**Problem statement**:
Copy out each line of the entries where the word "accomplish" is present.

(Dataset begins)

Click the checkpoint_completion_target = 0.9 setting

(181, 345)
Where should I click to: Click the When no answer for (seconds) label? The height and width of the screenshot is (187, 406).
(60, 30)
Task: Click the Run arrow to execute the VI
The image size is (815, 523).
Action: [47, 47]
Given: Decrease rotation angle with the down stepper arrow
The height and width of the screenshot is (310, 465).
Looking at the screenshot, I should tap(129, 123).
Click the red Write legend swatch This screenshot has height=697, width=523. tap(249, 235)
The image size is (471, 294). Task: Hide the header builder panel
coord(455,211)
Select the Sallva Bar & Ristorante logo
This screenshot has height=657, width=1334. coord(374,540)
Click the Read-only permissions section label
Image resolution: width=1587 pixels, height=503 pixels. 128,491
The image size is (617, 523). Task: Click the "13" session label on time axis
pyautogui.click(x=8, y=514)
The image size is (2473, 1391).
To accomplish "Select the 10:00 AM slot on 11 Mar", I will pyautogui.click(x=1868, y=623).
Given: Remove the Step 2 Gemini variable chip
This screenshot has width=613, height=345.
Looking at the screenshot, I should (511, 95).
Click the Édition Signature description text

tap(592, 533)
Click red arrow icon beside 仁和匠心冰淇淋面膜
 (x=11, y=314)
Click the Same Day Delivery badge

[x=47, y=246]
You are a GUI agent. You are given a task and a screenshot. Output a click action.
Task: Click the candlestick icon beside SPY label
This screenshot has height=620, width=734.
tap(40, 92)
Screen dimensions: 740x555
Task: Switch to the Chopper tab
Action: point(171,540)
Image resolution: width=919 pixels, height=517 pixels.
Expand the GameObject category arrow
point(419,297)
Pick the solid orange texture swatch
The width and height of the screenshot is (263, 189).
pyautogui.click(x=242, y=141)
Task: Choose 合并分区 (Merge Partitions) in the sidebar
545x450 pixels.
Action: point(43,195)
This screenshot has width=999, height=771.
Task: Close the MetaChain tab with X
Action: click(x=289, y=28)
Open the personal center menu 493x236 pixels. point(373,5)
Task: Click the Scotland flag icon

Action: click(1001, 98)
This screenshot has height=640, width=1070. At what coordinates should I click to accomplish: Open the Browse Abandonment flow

(Dataset ends)

**Expected output**:
To accomplish "Select the 10:00 AM slot on 11 Mar", I will pyautogui.click(x=1868, y=623).
This screenshot has height=640, width=1070. At what coordinates should I click to accomplish: Open the Browse Abandonment flow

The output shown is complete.